The Palestinian Authority announced it was prolonging a lockdown in the occupied West Bank for five days following a spike in coronavirus infections.
The lockdown, which began on Friday, will be extended until Sunday evening, Palestinian government spokesman Ibrahim Melhem said on Tuesday.
Almost 5,000 people have tested positive for Covid-19 since the illness was first recorded in the West Bank and 17 have died, according to the Palestinian ministry of health, as reported by the official news agency WAFA.
A week ago those figures stood at 2,356 cases and five deaths.
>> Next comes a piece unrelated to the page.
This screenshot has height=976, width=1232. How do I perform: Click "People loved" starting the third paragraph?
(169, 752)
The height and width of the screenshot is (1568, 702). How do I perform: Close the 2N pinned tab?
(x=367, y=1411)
#Gaza to Send Doctors to #WestBank to Help Fight #Coronavirus https://t.co/h9oRewRcTi via @PalestineChron pic.twitter.com/A0NmRil3Vd
— @palestinechron (@PalestineChron) July 7, 2020
The Palestinian Authority imposed a full West Bank lockdown after the first coronavirus cases were identified in early March, lifting it at the end of May.
Tens of thousands of West Bank Palestinians travel to work in Israel as day laborers.
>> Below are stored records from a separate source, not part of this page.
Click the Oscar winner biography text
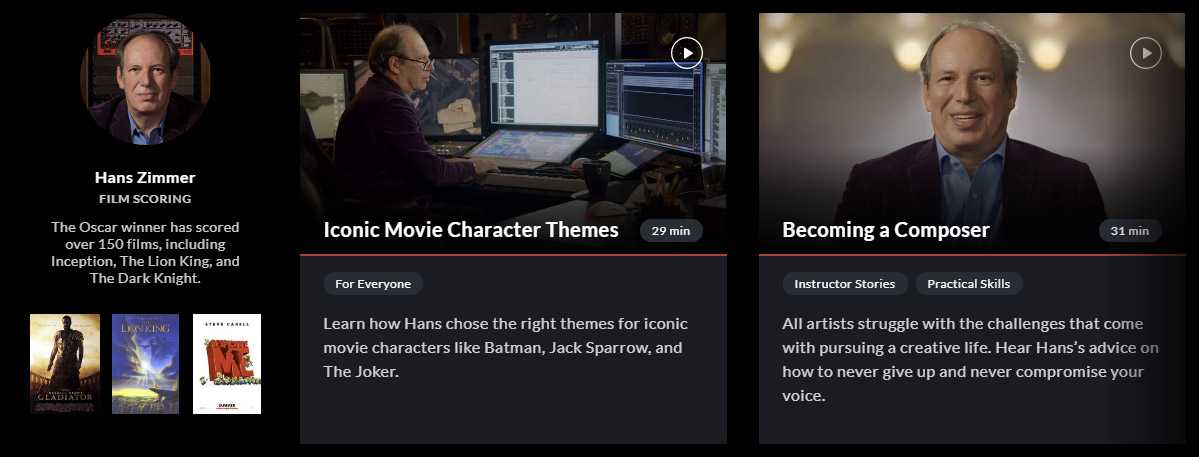Viewport: 1199px width, 457px height. 145,253
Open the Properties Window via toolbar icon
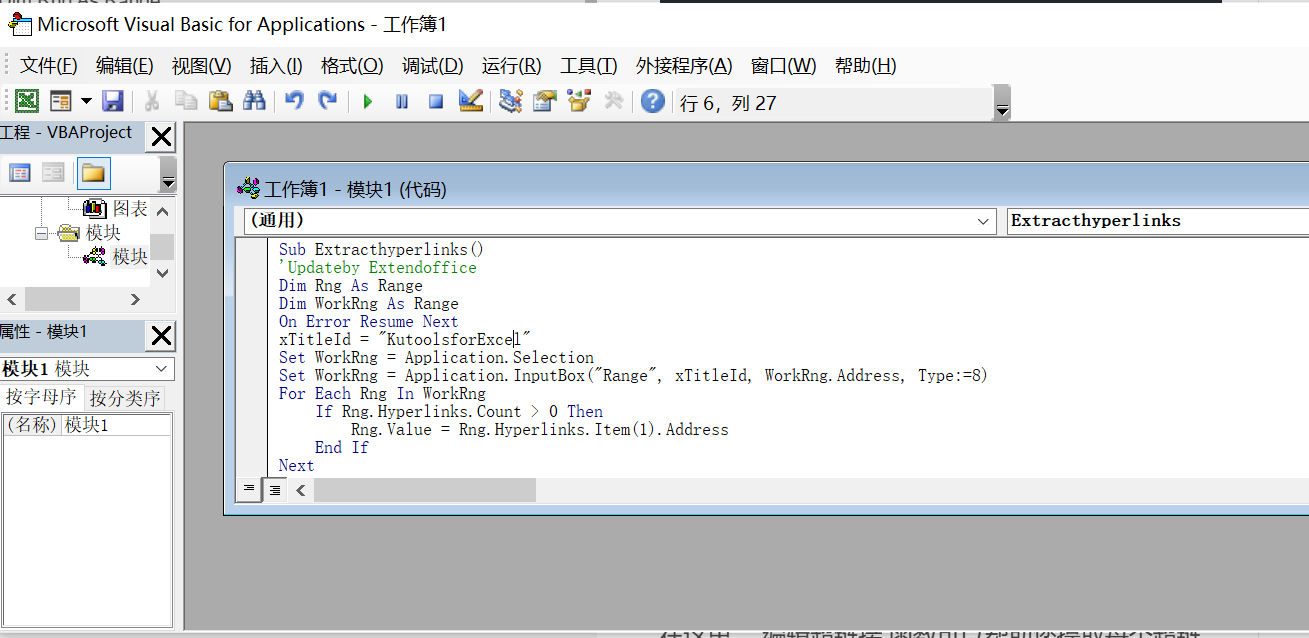The width and height of the screenshot is (1309, 638). pyautogui.click(x=543, y=100)
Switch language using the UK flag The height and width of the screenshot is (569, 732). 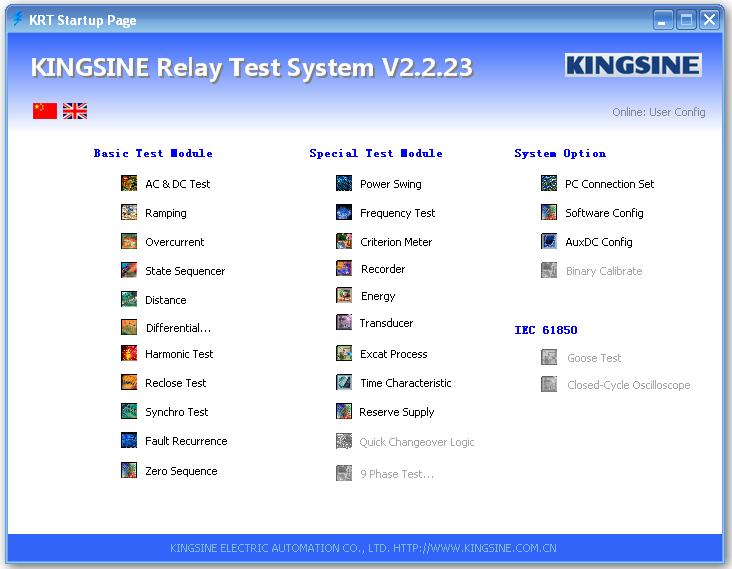[75, 111]
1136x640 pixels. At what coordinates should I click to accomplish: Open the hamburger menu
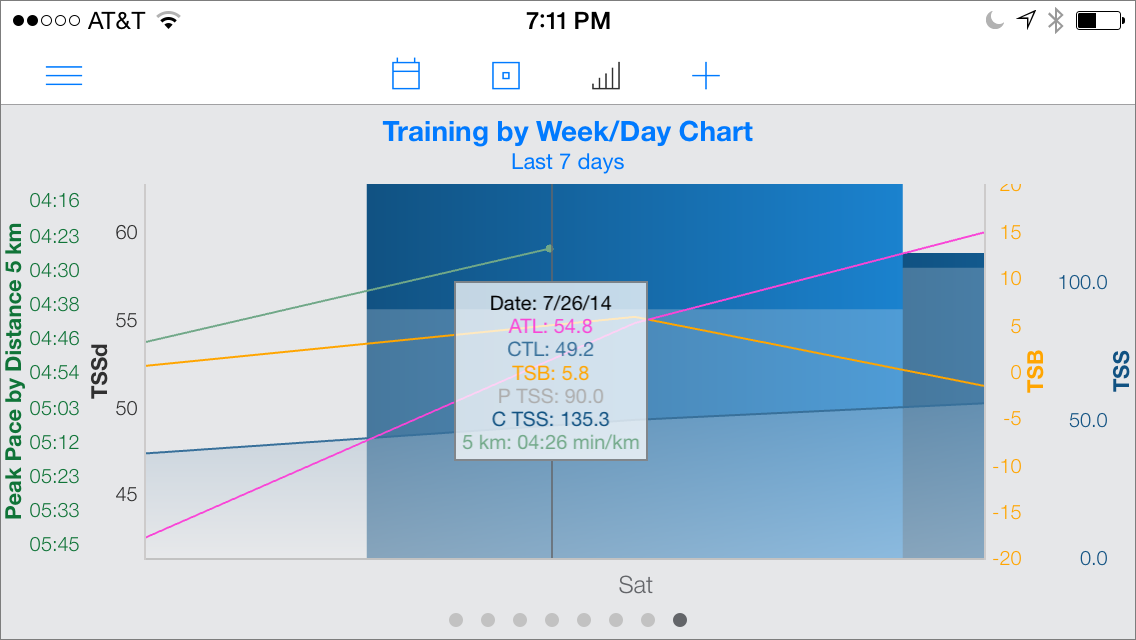point(64,75)
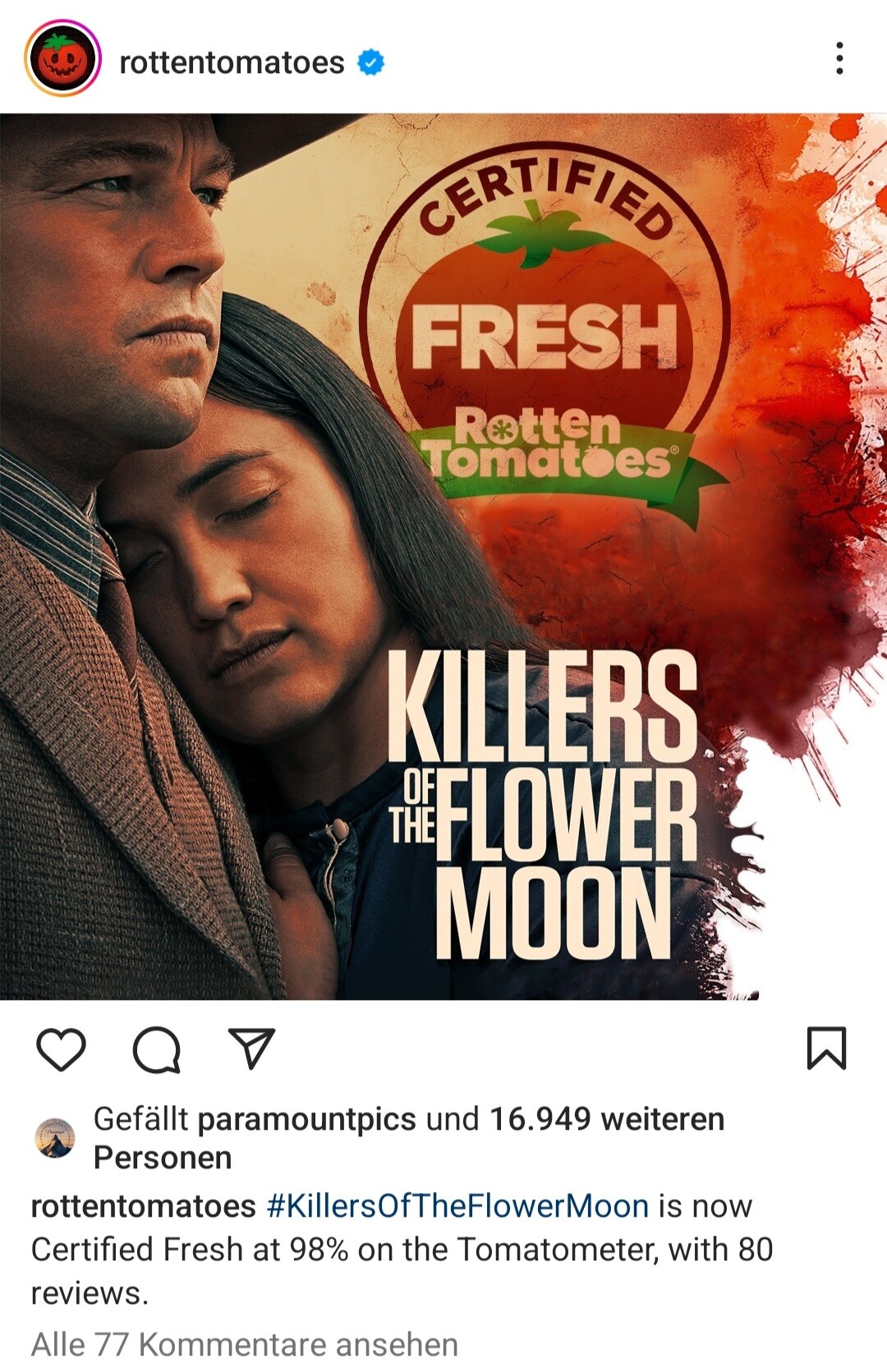Like the post with the heart icon
The width and height of the screenshot is (887, 1372).
click(x=62, y=1049)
Palestinian prime minister Mohammed Shtayyeh on Monday called on Israel to close crossings, saying a lack of Palestinian control over the access points was responsible for surging coronavirus cases.
Palestinian workers have faced decades of abuse and marginalisation by Israel, Arab regimes and the PA.
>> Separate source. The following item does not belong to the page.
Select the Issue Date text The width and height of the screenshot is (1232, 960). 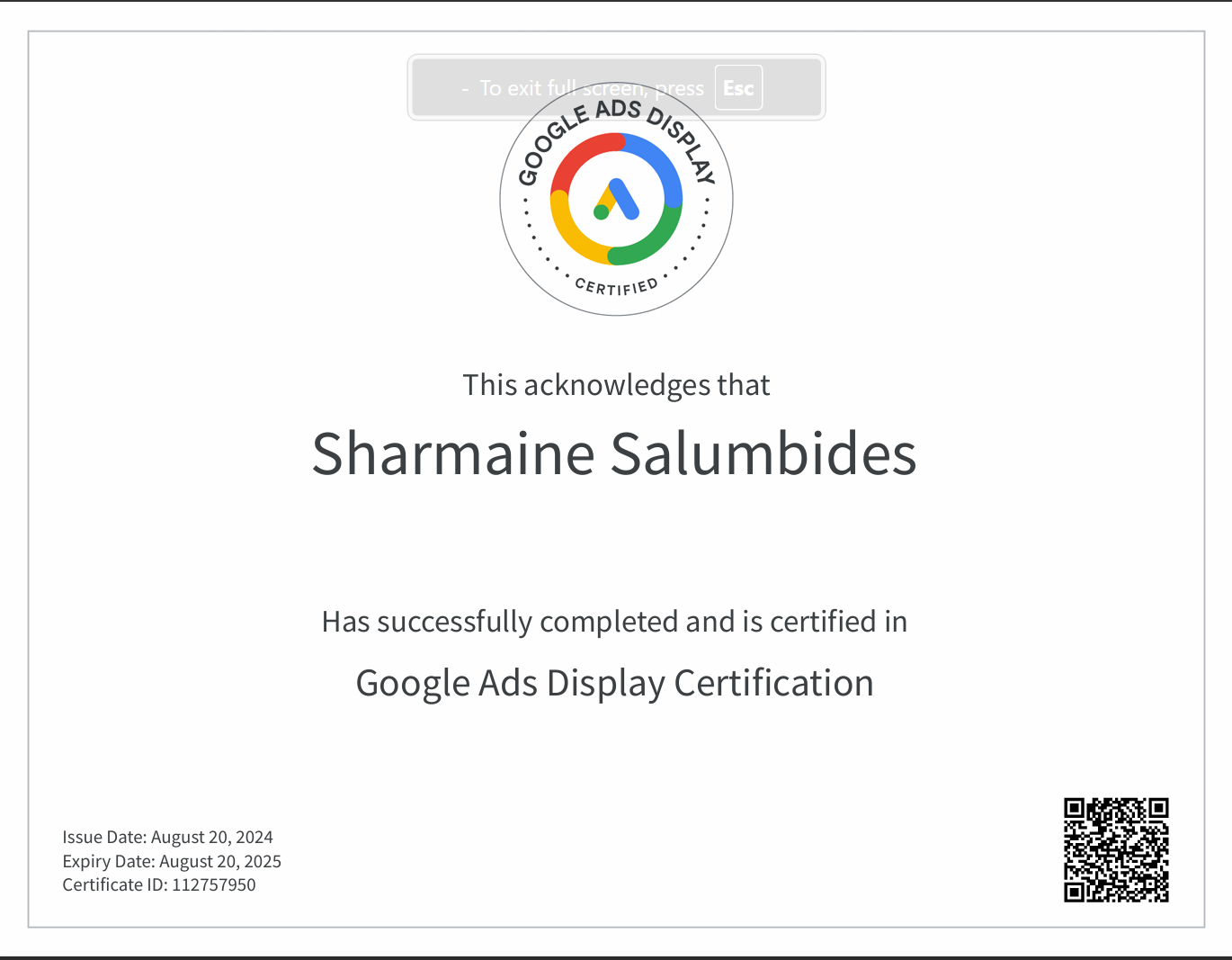point(167,837)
The decades-old war on Palestinian workers @AJEnglish https://t.co/FhK1AkWTbW
— Dave Lewis (@DaveLew16877738) August 23, 2019
“We are calling on Israel to close all the crossings and for Palestinians working in Israel to stay at their places of work and not return to the Palestinian territories,” Shtayyeh said.
With 475 cases today, the majority in the district of Hebron (Al-Khalil), the overall number reaches 5,567.